Cuando la casa de decoración más importante de la Argentina tiene que combinar sus muebles con objetos de arte primitivo elige artículos que vienen de China, India, Bali o Africa. El turista argentino es capaz de volver de Venezuela silbando joropos y envuelto en tapices chillones, pero jamás comprará una manta jujeña. Y al argentino con remera del subcomandante marcos le da fiaca defender la causa de un mapuche. El compre argentino, entonces, es lo menos argentino que existe.
Y para muchos eso es inexplicable: la artesanía tiene una potencialidad económica, estética, social y ecológica interesante. Es una alternativa para que la gente no necesite migrar desesperada a las ciudades. Es también una forma de defender el medio ambiente, porque muchas veces la materia prima se quema: para hacer una tonelada de carbón, que se vende a 80 pesos, hay que cortar diez toneladas de madera. Con esa cantidad se pueden llenar todas las mueblerías de Buenos Aires.
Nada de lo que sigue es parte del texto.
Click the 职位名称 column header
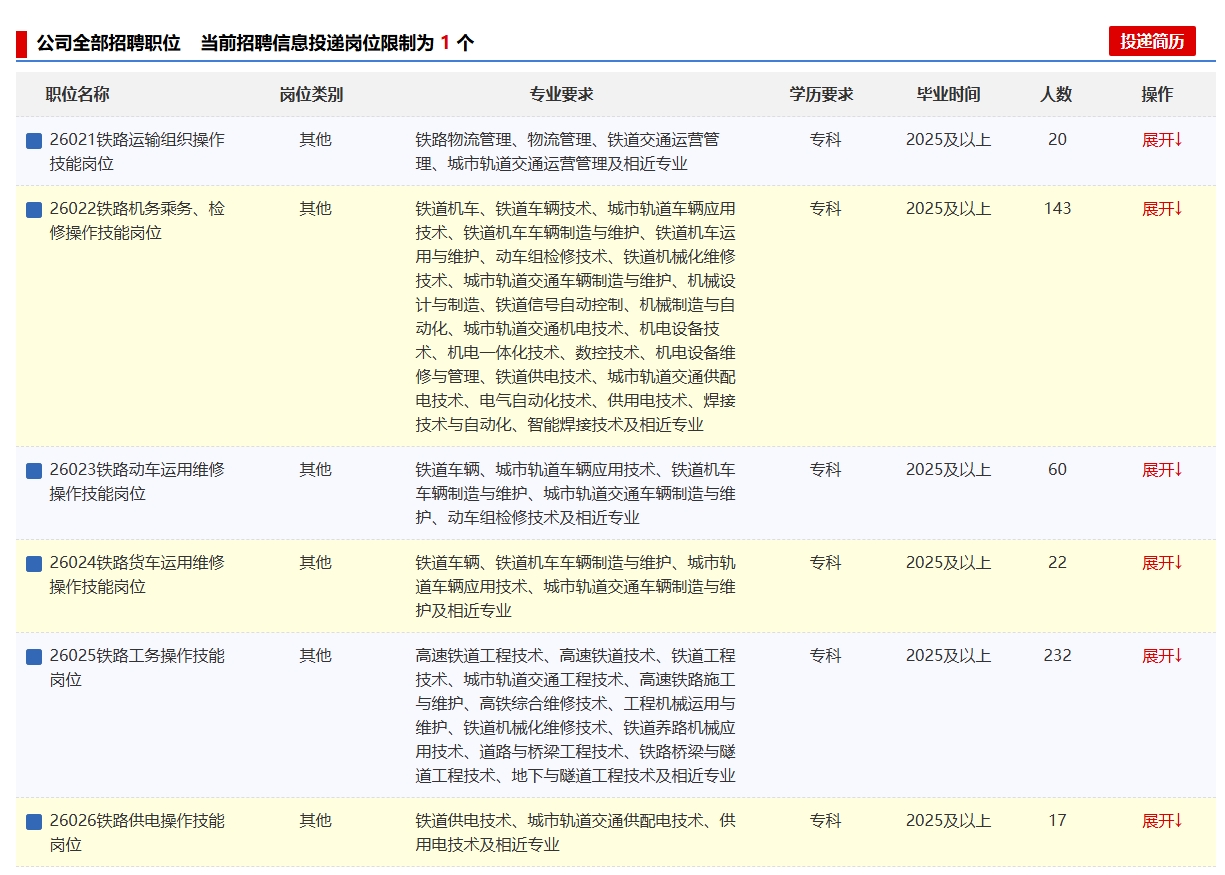Screen dimensions: 1225x875 77,94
En cuanto a las ovejas, muchas veces se las esquila para evitarles sofocones de verano, y se tiran toneladas de lana que podrían ser aprovechadas generando más trabajo.
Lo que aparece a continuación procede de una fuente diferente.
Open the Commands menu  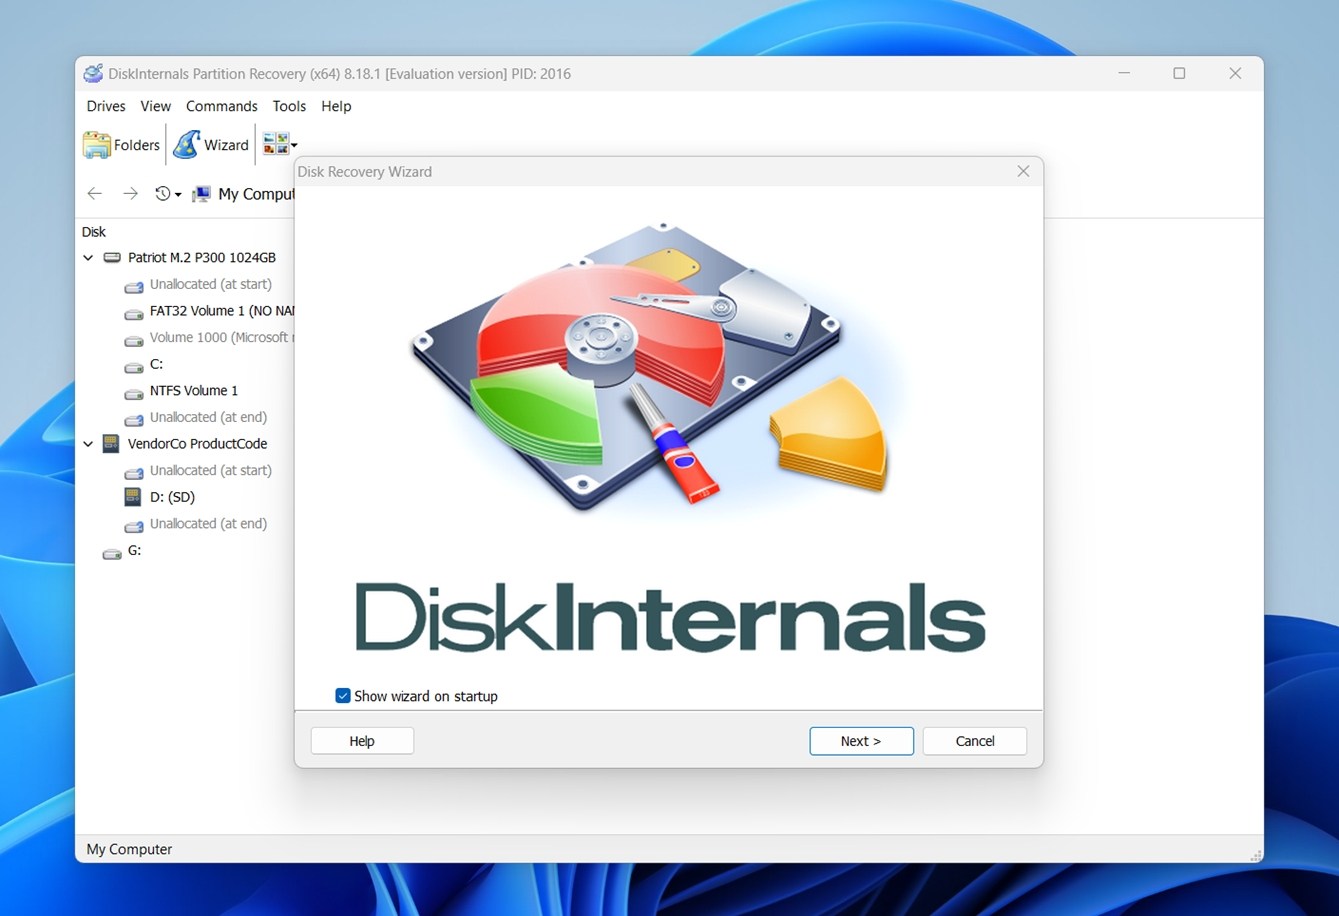point(221,106)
-Para que funcione hay que usar la cabeza -recomienda Paz-. En las comunidades mapuches, por ejemplo, se hacen muchísimos patines para el piso: hace 50 años, una señora tuvo esa fantástica idea porque entonces sí se usaban. Pero ahora no, y sin embargo los mapuches siguen tejiendo cantidades industriales de patines. Ahí tenes una idea asistencialista, no sé si política o eclesiástica, de gente que les manda a hacer cosas pensando en el artesano y no en el consumidor. Si lo pensás desde el punto de vista del mercado, en vez de un patín para el piso encargás 20 patines unidos, que se transforman en un almohadón, y el mercado consume almohadones. También habría que hacer hincapié en los colores: en muchas comunidades un fucsia es alegre, pero en Buenos Aires resulta chillón. El fucsia no se obtiene con tintes vegetales, sino con anilina, y ése es un tema: en las ciudades no podés vender artículos que tengan un mensaje industrial, porque para eso el cliente compra un producto de fábrica. Pero hay que ser cuidadoso: una cosa es adaptar los trabajos para que sean vendibles, y otra perder la identidad en pos del marketing.
Cuando necesitaron dinero, los miembros del Cepna decidieron sacarse la identidad por un rato y salir a vender medias de fábrica. No les iba mal, y sin embargo los soquetes hoy están hechos un bollo en una bolsa.
-No estábamos convencidos de lo que vendíamos -explica Rosalía-. Me sentía un comerciante mendigando para que me compren. En cambio con nuestros trabajos es distinto: tengo alegría por dentro cuando estoy explicando cómo y por qué se hace una artesanía. Ahí está el sufrimiento de la mujer indígena, el trabajo que nos da conservar las lanas de llama. Y si una persona rica compra un pulóver con el dibujo de una llama y se lo pone por esnobismo, yo estoy feliz porque esa persona sabe que se lo compró a los indígenas. Ya con que diga la palabra indígenas me contento. Porque muchos piensan que nosotros no existimos más, explica Rosalía, con toda la furia y la paciencia.